Looking at making some mayfly harnesses. I cant seem to find acrylic or plastic, No. 4mm or 6 mm beads. Don't wanna use steel ones but that's all Im finding. Would like at least 100 ea or more if possible. Cant have too much gold !! Thanks all.


----------



## s.a.m (Feb 22, 2016)

You try Pat catans, or other craft stores?


----------



## Carpn (Apr 5, 2004)

Just order em from fishusa or Janna netcraft unless you need em right now . Shipping would be cheaper than the gas you'd burn running around .

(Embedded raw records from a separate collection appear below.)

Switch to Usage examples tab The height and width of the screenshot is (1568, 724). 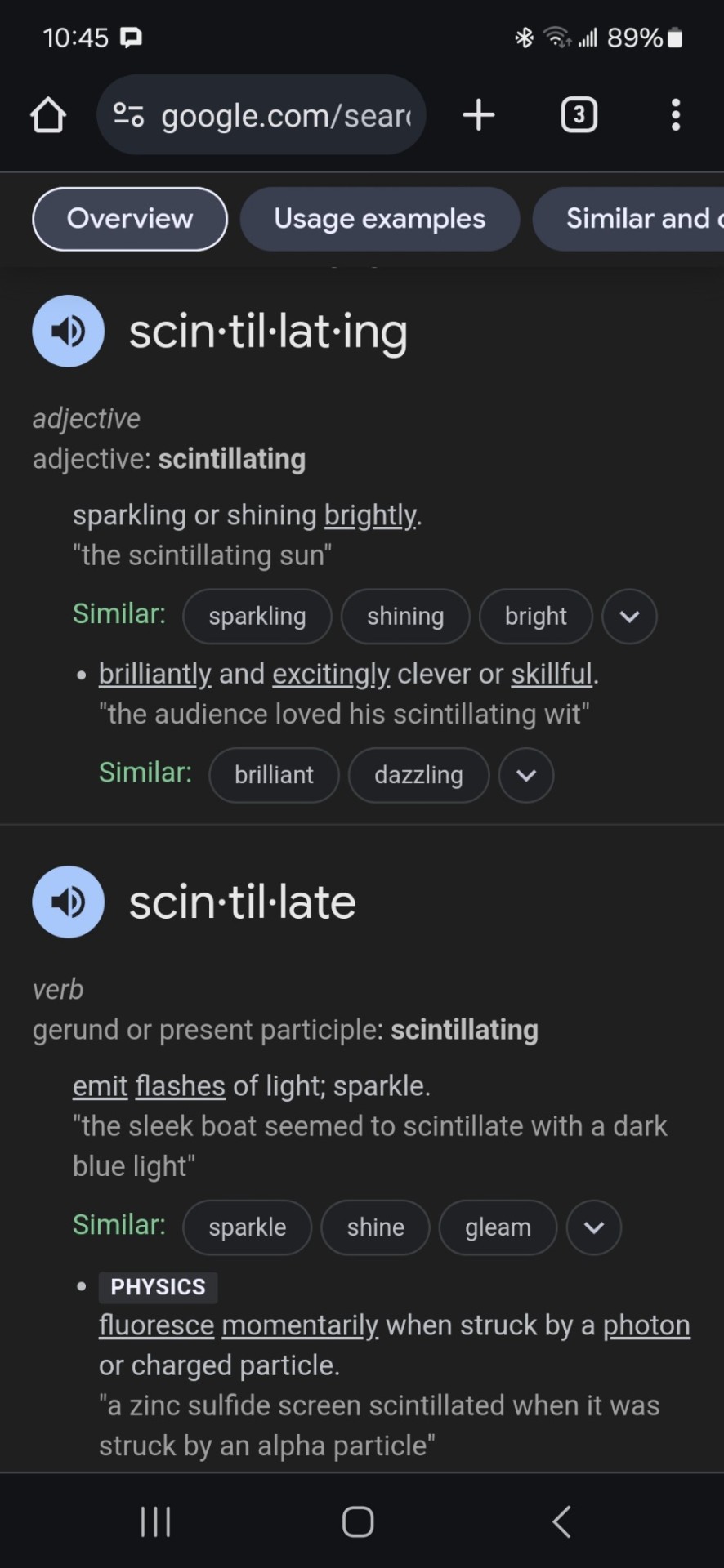380,219
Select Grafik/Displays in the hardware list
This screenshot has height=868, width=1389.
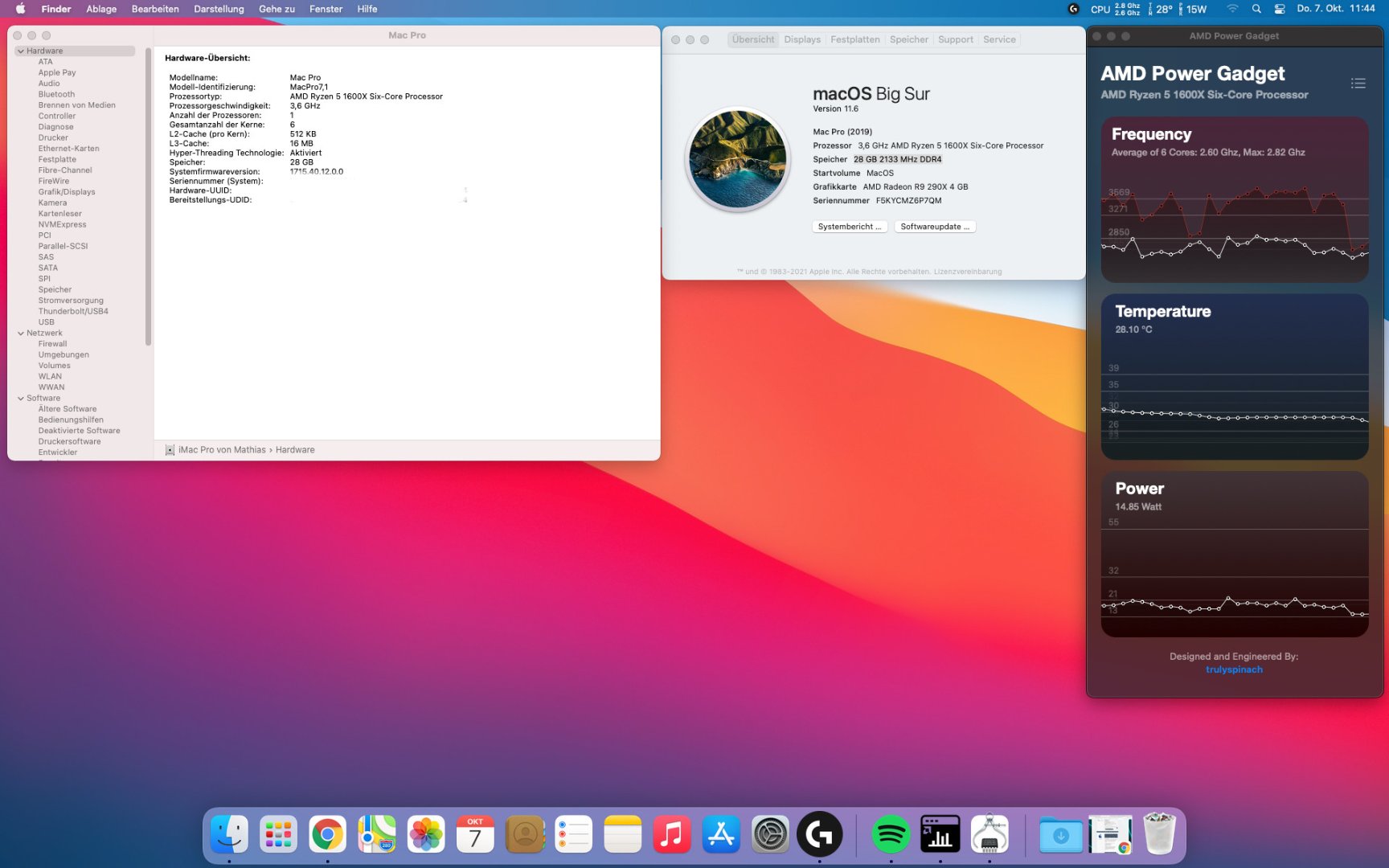point(67,192)
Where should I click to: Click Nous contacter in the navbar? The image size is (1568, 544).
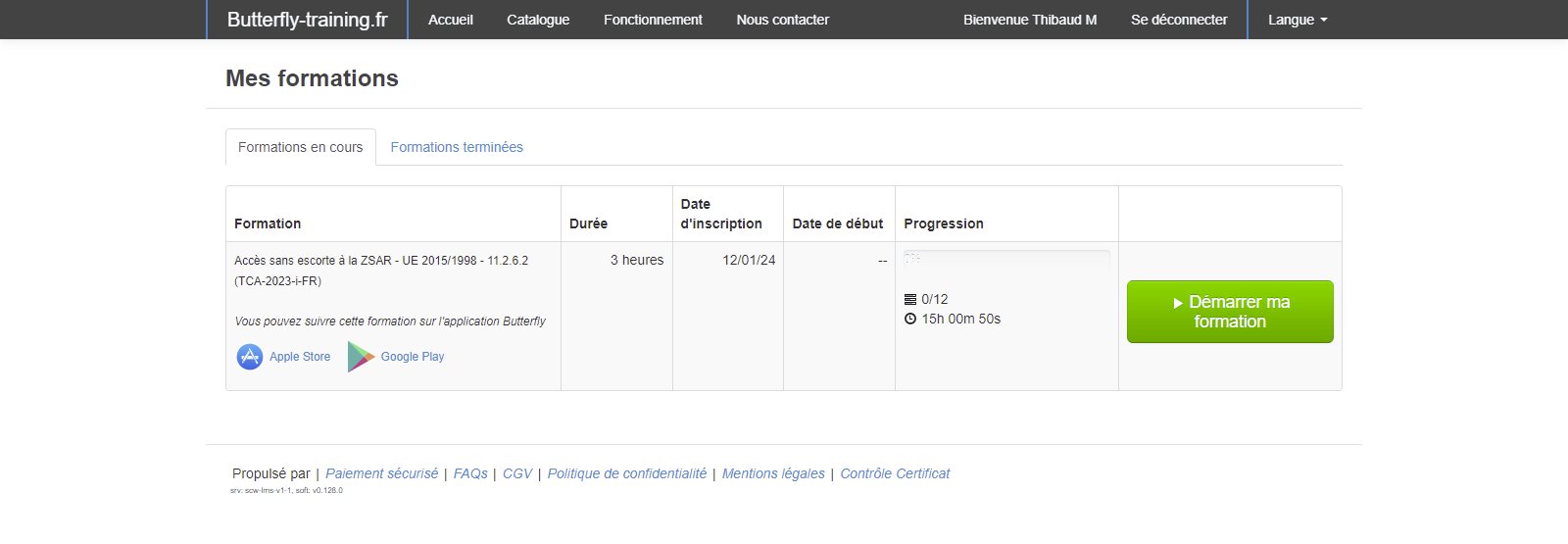(782, 20)
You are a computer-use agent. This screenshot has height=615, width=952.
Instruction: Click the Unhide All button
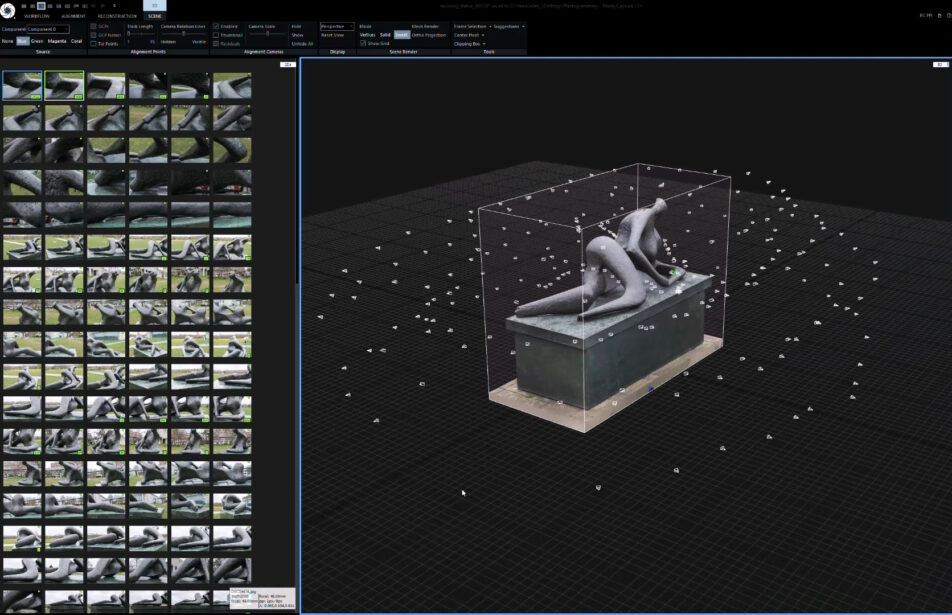point(302,44)
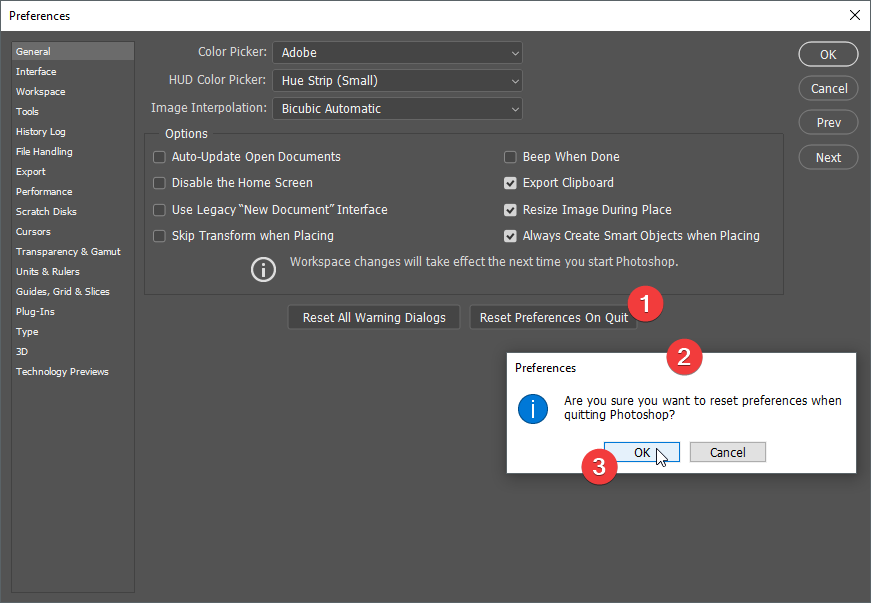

I know the fin carries some if there is one near you


----------



## FISHIN 2 (Jun 22, 2005)

Thanks fellas, its a starting place. Didn't see any on janns site


----------



## JOE W (Jun 4, 2004)

Erie outfitters


----------



## TRIPLE-J (Sep 18, 2006)

I was just looking at them last night in my janns catalog
they have them


----------



## FISHIN 2 (Jun 22, 2005)

Cool. didn't see em online but got a bunch.. Thanks all..


----------



## pymybob (May 28, 2004)

FISHIN 2 said:


> Thanks fellas, its a starting place. Didn't see any on janns site


Me neither. I'm contacting them now to confirm. Just placed an order and would have added those if they were added to the online store.


----------



## TRIPLE-J (Sep 18, 2006)

i have to eat some crow here i was looking in my lure parts catalog NOT my janns catalog 
im sorry for the bad info..
i do not see them in my janns catalog


----------



## FISHIN 2 (Jun 22, 2005)

What name is the lure parts catalog ?


----------



## pymybob (May 28, 2004)

pymybob said:


> Me neither. I'm contacting them now to confirm. Just placed an order and would have added those if they were added to the online store.


Janns has yet to return my email...


----------



## Doboy (Oct 13, 2008)

FYI,,,,

http://www.lurepartsonline.com/Online-Store/?search=Plastic+BEADS

https://barlowstackle.com/search.php?search_query_adv=Worm Harness BEADS&section=product

NOBODY BEATS EBAY! ('slow boat from China',,, where it all comes from anyway! ;>)


----------



## TRIPLE-J (Sep 18, 2006)

Doboy beat me to it theres the link


----------



## FISHIN 2 (Jun 22, 2005)

Thanks guys. Gonna place an order. Wont need anymore for years !!


----------



## matticito (Jul 17, 2012)

Ought to be some "seed beads" at a craft store

https://www.amazon.com/Glass-Seed-B...ocphy=9015329&hvtargid=pla-350614621624&psc=1


----------



## FISHIN 2 (Jun 22, 2005)

see a lot of seed beads but they don't fare well with pliers !! Glass not good..


----------



## matticito (Jul 17, 2012)

Ok, I'm not familiar with their use in fishing. Just knew those gold existed


----------